If that all seems a bit self-serving, it’s only fair to point out that Ferguson had to endure some ferocious flak himself in his difficult early days at Old Trafford, coming through a professional near-death experience to shape them over time — again and again — into one of the great forces in English and European football. With all that he achieved at the club, it’s perhaps a bit much to continue to hold him responsible for its decline after he had departed the dugout and the training pitch for the last time.
Yet, the implication of his insistence that the handover should still have been more of a seamless transition than a catastrophic rupture is that, had he himself remained on for another season, all would or should have been hunky dory. We will never know, of course, but while it’s highly unlikely that the dressing room would have failed him in the way that it failed Moyes, the difficulties that a coach as experienced as Louis van Gaal has encountered in getting United back up to speed — as Fergie might want it — suggests that the structural faults, on and off the pitch, were indeed deep-rooted and extensive.

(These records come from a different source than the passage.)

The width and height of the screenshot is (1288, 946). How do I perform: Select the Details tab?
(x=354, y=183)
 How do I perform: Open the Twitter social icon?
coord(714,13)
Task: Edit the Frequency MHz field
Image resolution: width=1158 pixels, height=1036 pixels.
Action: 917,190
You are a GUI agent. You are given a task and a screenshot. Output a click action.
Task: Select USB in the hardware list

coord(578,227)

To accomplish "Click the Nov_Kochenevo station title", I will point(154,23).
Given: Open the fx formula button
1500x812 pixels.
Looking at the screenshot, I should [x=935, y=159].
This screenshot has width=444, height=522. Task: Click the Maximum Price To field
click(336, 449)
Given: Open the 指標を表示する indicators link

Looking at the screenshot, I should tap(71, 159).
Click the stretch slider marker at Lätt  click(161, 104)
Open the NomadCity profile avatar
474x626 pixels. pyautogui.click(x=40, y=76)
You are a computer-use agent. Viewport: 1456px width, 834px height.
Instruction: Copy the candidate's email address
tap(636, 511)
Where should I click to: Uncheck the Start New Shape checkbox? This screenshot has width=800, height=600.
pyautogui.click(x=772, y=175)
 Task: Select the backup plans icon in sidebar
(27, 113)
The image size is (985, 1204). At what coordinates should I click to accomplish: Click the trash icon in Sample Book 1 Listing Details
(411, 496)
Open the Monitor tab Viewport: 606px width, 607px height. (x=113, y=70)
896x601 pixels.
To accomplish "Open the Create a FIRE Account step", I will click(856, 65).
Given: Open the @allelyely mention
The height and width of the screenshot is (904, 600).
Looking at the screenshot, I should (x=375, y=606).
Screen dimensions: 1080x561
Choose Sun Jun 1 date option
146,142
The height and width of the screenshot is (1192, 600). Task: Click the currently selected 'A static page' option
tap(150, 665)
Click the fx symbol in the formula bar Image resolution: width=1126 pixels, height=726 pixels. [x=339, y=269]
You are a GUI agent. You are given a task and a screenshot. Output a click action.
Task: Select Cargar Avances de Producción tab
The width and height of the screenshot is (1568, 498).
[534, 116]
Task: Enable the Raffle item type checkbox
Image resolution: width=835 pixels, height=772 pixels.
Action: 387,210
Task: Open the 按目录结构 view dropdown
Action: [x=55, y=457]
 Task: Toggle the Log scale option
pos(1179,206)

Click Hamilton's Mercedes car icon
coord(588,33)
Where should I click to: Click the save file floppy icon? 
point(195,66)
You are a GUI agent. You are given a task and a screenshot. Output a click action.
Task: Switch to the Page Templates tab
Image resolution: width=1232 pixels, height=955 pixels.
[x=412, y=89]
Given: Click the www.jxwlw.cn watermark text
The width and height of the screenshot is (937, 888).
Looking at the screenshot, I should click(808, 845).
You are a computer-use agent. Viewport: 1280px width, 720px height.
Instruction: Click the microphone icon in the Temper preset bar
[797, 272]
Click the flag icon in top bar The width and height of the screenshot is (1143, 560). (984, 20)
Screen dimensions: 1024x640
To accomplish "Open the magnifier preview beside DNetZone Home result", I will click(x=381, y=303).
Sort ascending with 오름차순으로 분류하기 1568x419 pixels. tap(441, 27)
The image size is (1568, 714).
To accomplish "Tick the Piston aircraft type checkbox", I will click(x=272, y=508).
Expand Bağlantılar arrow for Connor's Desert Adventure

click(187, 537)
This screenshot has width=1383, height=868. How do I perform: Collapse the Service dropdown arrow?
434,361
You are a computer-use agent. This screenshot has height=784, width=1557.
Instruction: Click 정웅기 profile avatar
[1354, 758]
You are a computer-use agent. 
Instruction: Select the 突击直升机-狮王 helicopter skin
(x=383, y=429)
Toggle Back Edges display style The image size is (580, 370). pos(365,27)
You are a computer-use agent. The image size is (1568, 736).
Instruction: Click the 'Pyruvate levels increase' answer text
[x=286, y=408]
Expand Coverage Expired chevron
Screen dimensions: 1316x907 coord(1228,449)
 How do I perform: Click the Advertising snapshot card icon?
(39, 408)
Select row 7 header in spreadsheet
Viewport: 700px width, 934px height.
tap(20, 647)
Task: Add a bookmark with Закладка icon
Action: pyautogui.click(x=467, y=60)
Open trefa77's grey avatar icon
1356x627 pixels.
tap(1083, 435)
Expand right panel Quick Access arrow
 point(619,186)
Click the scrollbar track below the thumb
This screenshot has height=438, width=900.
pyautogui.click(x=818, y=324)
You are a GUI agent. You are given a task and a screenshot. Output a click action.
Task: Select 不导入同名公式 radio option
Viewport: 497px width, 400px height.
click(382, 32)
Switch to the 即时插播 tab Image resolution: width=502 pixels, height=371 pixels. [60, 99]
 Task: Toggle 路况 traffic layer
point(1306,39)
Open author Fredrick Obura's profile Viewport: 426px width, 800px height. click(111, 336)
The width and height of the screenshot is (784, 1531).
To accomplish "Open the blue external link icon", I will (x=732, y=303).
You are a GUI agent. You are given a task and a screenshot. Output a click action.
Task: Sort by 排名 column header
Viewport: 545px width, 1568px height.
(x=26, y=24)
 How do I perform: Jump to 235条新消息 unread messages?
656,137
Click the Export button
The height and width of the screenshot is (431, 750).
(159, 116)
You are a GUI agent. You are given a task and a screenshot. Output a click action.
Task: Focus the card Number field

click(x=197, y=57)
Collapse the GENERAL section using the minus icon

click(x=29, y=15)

Still fragile at the back, still lacking a world-class midfielder to recapture the glory days when they could harness the power of a Keane and the panache of a Scholes, United remain a shadow of what they once were.
But, in their new, modest role as underdogs on their own sacred turf, if they are to halt the Chelsea juggernaut tomorrow you suspect they’ll have to plug into another traditional United trait of yesteryear — the resilient spirit of a team that never knew when it was beaten.
Before Manchester United can become giants again, they will first have to learn to be giant-killers.